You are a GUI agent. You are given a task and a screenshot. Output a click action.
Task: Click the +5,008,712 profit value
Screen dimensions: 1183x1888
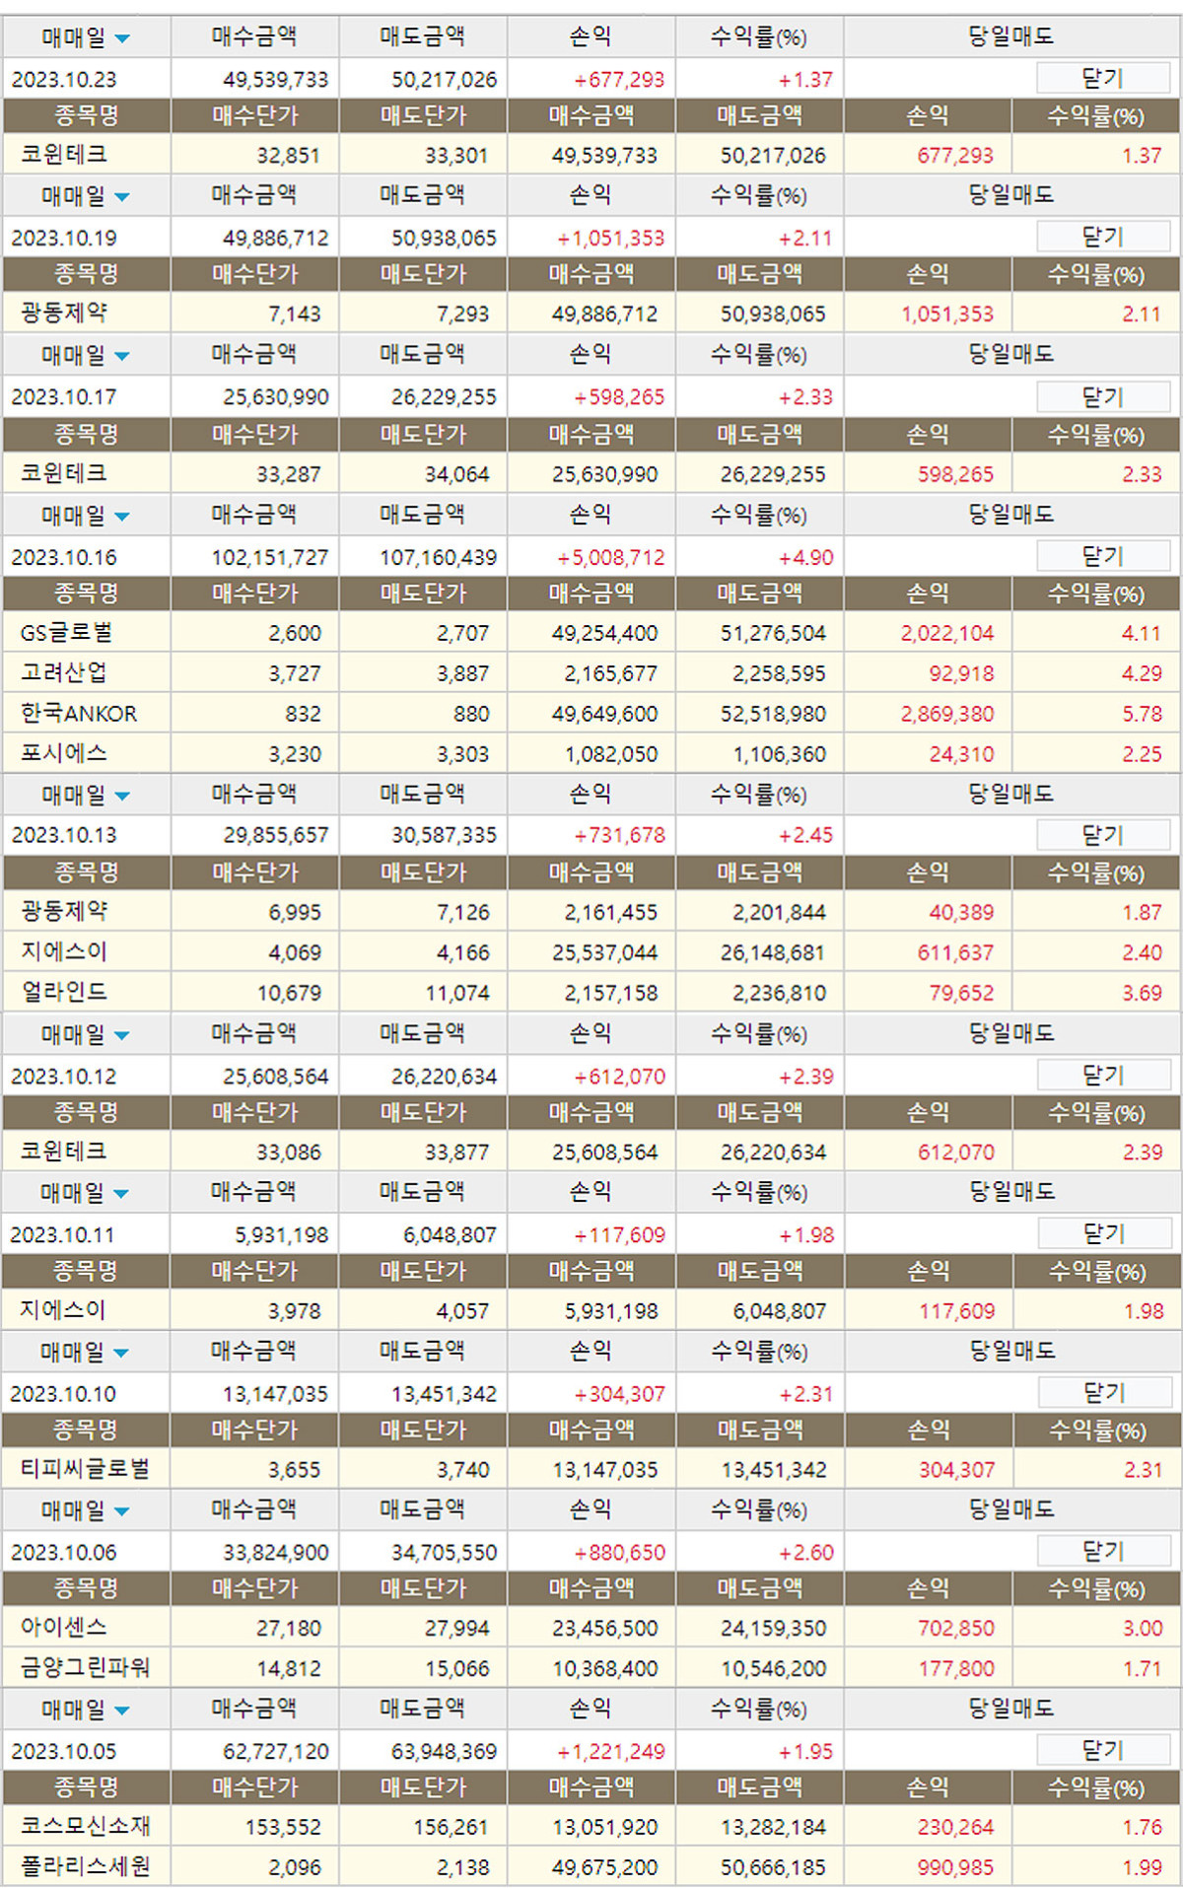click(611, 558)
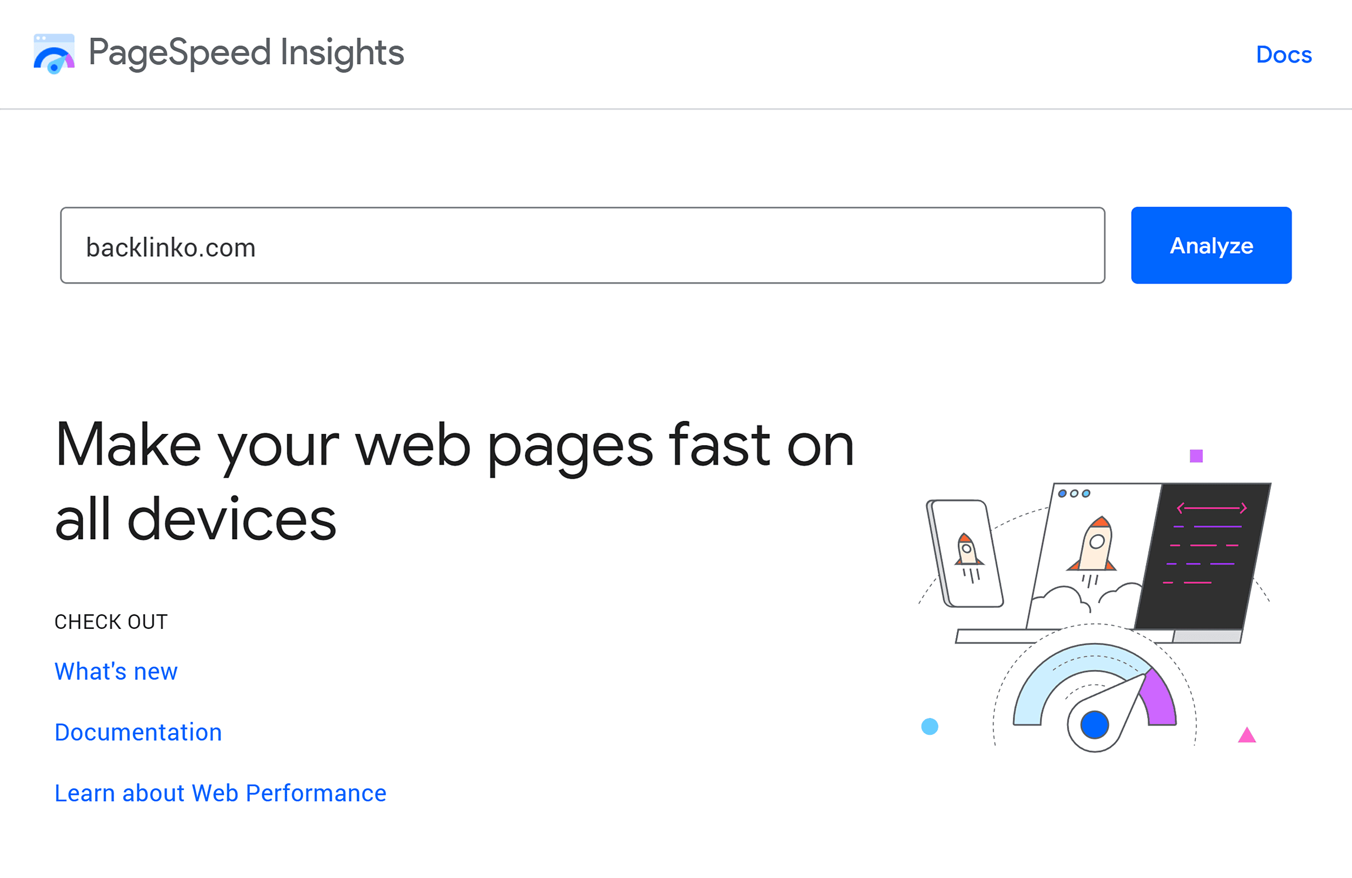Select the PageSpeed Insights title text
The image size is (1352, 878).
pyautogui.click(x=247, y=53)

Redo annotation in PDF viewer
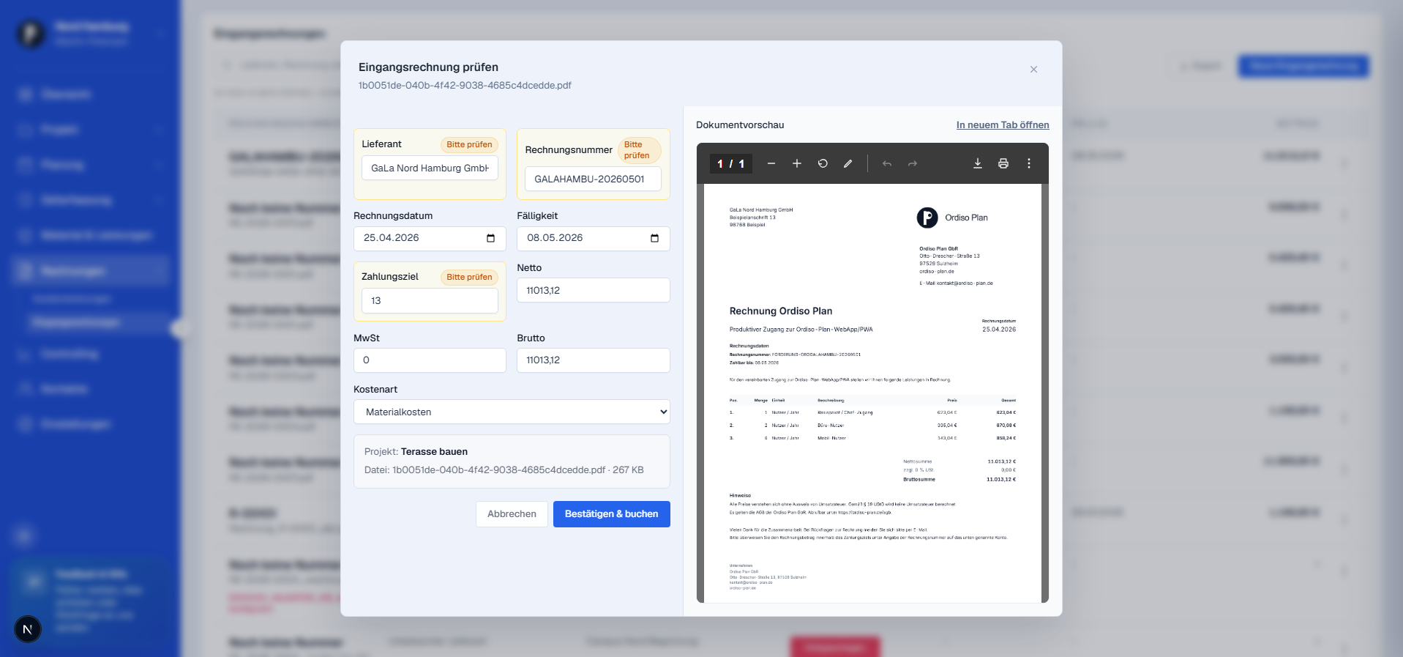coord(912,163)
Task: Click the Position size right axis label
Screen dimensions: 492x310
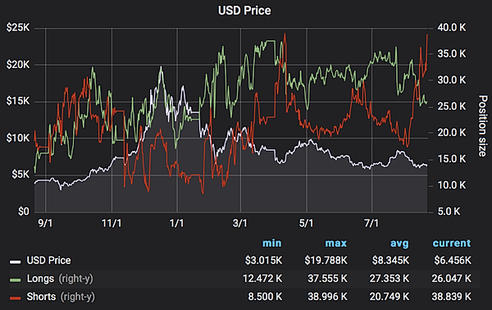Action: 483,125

* **Task**: Update the lines that begin at the line containing "Redo annotation in PDF viewer" and run through the end of the records: replace "Position size" with "Trade size", keep everything else unchanged, and leave the pictures out of your answer.

* **Correct result**:
Redo annotation in PDF viewer
coord(912,163)
Task: Click the Trade size right axis label
Screen dimensions: 492x310
Action: 483,125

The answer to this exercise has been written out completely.